### Data section:
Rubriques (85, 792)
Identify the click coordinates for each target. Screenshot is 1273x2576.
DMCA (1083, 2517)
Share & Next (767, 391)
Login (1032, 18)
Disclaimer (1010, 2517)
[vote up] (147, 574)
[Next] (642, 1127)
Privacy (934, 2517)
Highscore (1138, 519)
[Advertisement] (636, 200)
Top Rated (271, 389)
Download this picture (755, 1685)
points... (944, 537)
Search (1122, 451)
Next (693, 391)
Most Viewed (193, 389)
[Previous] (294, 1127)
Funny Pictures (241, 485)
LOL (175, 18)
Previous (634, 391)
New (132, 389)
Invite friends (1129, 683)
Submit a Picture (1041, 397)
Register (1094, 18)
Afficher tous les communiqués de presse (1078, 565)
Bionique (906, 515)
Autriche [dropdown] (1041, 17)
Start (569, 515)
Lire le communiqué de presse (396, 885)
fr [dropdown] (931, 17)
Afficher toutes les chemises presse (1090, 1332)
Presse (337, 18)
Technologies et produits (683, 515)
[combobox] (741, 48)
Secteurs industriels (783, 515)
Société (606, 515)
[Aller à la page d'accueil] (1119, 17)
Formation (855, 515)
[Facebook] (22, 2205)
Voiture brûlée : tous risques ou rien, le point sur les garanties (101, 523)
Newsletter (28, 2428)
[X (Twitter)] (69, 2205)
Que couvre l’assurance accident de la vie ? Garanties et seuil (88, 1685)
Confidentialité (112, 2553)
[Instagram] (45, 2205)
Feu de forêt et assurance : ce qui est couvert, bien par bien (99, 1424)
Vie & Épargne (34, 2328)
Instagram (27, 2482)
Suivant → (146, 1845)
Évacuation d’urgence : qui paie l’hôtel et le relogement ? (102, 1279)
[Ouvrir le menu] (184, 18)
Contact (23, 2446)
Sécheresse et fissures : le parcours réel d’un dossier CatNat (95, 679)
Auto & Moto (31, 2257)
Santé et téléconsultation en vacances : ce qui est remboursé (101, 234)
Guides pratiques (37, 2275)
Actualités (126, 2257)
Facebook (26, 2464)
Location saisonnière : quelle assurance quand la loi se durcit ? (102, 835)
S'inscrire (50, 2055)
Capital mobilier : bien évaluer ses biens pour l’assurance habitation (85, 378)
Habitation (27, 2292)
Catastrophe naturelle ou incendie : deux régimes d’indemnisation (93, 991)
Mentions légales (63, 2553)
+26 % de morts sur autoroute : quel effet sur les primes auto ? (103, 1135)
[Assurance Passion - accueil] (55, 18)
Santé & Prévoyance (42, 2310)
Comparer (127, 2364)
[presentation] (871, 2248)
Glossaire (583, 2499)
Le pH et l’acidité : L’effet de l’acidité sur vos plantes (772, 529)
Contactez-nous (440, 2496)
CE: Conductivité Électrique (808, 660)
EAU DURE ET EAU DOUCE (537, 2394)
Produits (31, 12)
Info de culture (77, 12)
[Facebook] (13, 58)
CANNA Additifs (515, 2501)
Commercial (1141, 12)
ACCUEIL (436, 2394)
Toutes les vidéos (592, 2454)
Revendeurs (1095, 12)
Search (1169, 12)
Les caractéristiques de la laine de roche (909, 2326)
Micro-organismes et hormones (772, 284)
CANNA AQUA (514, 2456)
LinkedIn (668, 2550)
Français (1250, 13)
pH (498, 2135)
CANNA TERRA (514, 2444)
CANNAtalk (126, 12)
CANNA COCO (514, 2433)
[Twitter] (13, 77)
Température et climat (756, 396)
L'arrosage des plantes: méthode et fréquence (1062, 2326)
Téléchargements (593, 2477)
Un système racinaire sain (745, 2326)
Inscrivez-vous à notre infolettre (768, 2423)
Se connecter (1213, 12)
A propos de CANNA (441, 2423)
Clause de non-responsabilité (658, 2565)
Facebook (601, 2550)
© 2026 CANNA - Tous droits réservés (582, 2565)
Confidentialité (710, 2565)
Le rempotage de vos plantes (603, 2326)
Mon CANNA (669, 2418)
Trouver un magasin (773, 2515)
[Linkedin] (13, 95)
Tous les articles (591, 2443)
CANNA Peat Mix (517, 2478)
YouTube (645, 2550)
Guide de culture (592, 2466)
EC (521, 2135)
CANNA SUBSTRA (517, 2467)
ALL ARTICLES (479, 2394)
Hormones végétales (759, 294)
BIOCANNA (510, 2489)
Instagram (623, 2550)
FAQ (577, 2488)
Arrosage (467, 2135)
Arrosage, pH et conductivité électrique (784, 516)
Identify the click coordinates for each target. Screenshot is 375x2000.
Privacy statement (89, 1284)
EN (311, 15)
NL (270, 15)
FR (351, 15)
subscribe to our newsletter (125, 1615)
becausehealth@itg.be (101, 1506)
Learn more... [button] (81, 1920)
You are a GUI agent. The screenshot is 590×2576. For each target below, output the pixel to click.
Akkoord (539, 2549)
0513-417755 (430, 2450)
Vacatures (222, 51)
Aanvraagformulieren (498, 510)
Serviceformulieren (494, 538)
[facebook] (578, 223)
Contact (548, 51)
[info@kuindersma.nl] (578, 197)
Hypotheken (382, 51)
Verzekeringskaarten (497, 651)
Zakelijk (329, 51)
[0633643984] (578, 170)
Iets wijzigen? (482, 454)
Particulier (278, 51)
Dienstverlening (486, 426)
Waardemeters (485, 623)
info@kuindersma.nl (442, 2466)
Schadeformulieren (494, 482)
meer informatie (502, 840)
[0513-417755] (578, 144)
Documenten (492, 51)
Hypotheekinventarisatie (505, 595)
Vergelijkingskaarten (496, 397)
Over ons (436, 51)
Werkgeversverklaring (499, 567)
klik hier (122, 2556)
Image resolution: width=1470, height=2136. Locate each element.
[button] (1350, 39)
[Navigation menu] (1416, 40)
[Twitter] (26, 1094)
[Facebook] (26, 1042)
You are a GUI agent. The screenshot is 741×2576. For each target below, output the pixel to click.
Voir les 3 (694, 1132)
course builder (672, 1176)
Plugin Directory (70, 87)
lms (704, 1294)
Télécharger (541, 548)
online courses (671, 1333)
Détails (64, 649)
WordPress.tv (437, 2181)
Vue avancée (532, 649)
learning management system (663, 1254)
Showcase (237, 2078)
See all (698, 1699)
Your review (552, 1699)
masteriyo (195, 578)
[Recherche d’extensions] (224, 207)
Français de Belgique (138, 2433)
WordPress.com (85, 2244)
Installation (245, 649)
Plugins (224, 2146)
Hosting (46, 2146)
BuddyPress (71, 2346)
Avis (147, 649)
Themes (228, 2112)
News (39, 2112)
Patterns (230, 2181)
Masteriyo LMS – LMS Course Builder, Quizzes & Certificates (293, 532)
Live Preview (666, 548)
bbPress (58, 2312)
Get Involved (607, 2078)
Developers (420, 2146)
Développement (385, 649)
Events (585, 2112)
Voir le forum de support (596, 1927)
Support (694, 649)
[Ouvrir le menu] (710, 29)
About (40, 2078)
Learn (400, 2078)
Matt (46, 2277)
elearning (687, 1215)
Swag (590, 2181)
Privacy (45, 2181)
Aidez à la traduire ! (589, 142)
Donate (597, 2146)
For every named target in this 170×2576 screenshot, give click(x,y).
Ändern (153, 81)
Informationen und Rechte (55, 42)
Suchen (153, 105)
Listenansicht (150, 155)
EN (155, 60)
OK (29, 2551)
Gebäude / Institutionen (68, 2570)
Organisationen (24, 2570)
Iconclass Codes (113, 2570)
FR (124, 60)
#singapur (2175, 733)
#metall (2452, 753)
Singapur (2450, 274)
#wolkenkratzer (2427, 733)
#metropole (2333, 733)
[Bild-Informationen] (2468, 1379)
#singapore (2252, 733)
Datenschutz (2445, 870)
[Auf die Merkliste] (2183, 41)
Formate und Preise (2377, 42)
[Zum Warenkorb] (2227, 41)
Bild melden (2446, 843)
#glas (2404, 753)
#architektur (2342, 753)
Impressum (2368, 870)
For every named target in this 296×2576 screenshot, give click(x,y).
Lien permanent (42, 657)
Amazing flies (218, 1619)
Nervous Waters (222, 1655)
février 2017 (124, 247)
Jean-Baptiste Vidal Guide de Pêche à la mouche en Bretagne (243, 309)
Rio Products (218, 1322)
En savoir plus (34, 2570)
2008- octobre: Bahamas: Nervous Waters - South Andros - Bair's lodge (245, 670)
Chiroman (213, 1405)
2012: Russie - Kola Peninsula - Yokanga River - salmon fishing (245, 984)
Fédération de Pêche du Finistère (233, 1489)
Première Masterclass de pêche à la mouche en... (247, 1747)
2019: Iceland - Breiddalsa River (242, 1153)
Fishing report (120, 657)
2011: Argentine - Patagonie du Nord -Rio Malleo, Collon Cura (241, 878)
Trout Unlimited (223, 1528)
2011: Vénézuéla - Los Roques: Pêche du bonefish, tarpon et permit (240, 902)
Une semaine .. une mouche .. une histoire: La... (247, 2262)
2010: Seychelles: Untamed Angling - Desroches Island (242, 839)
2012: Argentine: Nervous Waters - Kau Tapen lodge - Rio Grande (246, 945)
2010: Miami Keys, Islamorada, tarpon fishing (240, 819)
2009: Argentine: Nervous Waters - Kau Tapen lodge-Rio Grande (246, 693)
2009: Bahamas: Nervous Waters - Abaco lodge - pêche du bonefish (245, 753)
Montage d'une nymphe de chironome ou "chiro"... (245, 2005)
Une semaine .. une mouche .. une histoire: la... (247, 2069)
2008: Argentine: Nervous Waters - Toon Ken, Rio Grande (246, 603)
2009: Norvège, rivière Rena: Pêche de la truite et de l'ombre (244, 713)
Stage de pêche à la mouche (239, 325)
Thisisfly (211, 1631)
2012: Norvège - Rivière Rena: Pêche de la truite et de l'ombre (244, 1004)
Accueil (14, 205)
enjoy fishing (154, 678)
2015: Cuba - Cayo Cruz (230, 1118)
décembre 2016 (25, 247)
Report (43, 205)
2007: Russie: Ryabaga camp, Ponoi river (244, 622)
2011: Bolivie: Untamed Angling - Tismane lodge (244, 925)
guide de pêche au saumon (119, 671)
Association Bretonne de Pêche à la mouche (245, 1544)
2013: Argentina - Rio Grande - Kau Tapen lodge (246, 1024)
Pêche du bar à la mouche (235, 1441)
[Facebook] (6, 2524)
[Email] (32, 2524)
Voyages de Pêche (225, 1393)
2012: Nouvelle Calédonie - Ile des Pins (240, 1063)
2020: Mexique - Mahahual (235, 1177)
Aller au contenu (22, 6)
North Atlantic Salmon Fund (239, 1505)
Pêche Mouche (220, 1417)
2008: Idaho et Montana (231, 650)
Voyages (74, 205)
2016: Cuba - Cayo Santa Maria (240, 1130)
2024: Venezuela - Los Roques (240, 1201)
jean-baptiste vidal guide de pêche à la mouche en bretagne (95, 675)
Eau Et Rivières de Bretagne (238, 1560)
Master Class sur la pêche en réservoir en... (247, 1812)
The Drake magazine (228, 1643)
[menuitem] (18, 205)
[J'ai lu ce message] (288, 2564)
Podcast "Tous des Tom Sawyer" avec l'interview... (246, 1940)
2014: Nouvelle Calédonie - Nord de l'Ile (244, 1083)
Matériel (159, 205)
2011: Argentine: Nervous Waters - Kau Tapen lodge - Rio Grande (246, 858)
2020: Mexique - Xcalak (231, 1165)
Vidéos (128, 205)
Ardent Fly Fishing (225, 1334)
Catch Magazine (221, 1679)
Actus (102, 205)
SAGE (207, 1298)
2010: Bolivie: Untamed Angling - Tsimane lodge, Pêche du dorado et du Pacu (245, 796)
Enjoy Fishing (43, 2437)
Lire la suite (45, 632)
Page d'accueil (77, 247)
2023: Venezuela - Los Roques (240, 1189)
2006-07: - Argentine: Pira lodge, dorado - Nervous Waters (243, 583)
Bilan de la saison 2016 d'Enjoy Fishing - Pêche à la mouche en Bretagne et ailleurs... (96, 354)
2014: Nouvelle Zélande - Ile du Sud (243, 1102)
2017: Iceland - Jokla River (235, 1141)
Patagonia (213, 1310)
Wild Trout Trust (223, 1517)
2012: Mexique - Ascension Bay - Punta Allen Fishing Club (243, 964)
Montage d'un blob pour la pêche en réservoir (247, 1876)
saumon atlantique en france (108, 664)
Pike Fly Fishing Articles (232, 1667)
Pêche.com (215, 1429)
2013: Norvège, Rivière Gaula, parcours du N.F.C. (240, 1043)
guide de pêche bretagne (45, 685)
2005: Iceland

### Exercise instructions:
Each line in the listing above from the one containing "Instagram (623, 2550)" through the one containing "subscribe to our newsletter (125, 1615)" should be repeated exactly, and no other line.

### Result:
Instagram (623, 2550)
FAQ (577, 2488)
Arrosage (467, 2135)
Arrosage, pH et conductivité électrique (784, 516)
Identify the click coordinates for each target. Screenshot is 375x2000.
Privacy statement (89, 1284)
EN (311, 15)
NL (270, 15)
FR (351, 15)
subscribe to our newsletter (125, 1615)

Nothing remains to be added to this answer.